▶ [READING PASSAGE]
++++++++++++++++++++

Liquidity can be determined as that feature which determines that how easily a firm can convert
its assets into cash or cash equivalents. It included the term market liquidity and accounting
liquidity which are used in broader context (Parlatore, 2019). Market liquidity determines stable
prices at which the stock of a country is sold and accounting liquidity signifies the ease with
which company is able to meet its financial obligations. It determines how quickly an assets can
be sold in the market and converted into cash and included bills receivable, cash, shares, quick
assets etc.
Importance of Liquidity
Liquidity is an extremely important factor and helps in determining how strong the overall
financial position of an individual, company or country is. It further assists in taking financial
and investment decision s based on the availability of cash and how easily these can be converted
in cash (Korinek and Simsek, 2016). Further, liquidity also impacts the working capital of a
company and impacts the entire operations so that situation of crisis can be avoided and risk of
dissolving can be managed.

++++++++++++++++++++

▶ [PROVIDED RECORDS]
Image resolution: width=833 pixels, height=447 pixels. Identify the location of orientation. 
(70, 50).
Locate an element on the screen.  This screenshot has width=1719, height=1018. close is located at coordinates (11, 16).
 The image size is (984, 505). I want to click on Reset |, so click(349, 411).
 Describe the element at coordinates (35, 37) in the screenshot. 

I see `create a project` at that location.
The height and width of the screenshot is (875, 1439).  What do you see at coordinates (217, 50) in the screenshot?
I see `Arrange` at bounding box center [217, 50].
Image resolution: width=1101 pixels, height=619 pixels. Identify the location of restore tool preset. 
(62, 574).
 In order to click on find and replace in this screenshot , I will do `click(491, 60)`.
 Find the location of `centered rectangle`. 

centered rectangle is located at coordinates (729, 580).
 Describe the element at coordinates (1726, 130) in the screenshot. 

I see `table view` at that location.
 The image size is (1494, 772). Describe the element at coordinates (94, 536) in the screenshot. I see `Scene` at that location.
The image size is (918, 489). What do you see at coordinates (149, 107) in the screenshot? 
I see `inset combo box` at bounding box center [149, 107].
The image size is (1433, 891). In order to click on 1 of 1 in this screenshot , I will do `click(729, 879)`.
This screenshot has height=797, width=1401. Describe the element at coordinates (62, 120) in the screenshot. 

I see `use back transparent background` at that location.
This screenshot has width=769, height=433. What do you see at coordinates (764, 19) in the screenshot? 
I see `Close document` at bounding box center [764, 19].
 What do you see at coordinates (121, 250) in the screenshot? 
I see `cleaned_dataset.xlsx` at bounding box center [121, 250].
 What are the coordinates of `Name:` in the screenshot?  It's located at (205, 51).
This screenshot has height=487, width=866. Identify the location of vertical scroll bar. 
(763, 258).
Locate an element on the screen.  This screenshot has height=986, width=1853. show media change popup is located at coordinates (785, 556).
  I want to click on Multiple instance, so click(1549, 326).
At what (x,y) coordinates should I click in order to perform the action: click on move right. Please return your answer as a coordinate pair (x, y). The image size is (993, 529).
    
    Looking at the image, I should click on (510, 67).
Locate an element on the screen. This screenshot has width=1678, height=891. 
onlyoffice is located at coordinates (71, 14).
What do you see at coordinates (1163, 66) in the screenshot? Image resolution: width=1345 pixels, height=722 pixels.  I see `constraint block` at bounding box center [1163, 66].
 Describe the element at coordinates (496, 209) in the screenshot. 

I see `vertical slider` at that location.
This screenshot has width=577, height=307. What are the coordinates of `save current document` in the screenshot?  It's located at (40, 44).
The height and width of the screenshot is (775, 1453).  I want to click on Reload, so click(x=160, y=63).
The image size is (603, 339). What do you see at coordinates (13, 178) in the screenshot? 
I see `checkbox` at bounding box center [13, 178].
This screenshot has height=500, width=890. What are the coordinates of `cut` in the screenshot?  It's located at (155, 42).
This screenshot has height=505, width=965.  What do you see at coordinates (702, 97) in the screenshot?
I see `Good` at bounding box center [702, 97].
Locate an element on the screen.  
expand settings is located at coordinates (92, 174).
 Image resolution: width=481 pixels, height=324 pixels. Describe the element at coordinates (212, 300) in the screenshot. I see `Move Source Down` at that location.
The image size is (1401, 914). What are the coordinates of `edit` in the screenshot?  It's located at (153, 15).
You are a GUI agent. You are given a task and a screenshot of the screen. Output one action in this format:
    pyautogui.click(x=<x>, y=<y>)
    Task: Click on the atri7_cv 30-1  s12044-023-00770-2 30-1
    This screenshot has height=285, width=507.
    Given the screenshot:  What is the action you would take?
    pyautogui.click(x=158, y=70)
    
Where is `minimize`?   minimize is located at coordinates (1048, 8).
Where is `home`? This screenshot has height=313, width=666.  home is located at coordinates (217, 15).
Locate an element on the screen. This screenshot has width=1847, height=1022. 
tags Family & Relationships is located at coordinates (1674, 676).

++++++++++++++++++++

Can you reproduce the liquidity passage word for word, everything from "Liquidity can be" down to "assets etc."?

▶ [WRITTEN REPLY]
Liquidity can be determined as that feature which determines that how easily a firm can convert
its assets into cash or cash equivalents. It included the term market liquidity and accounting
liquidity which are used in broader context (Parlatore, 2019). Market liquidity determines stable
prices at which the stock of a country is sold and accounting liquidity signifies the ease with
which company is able to meet its financial obligations. It determines how quickly an assets can
be sold in the market and converted into cash and included bills receivable, cash, shares, quick
assets etc.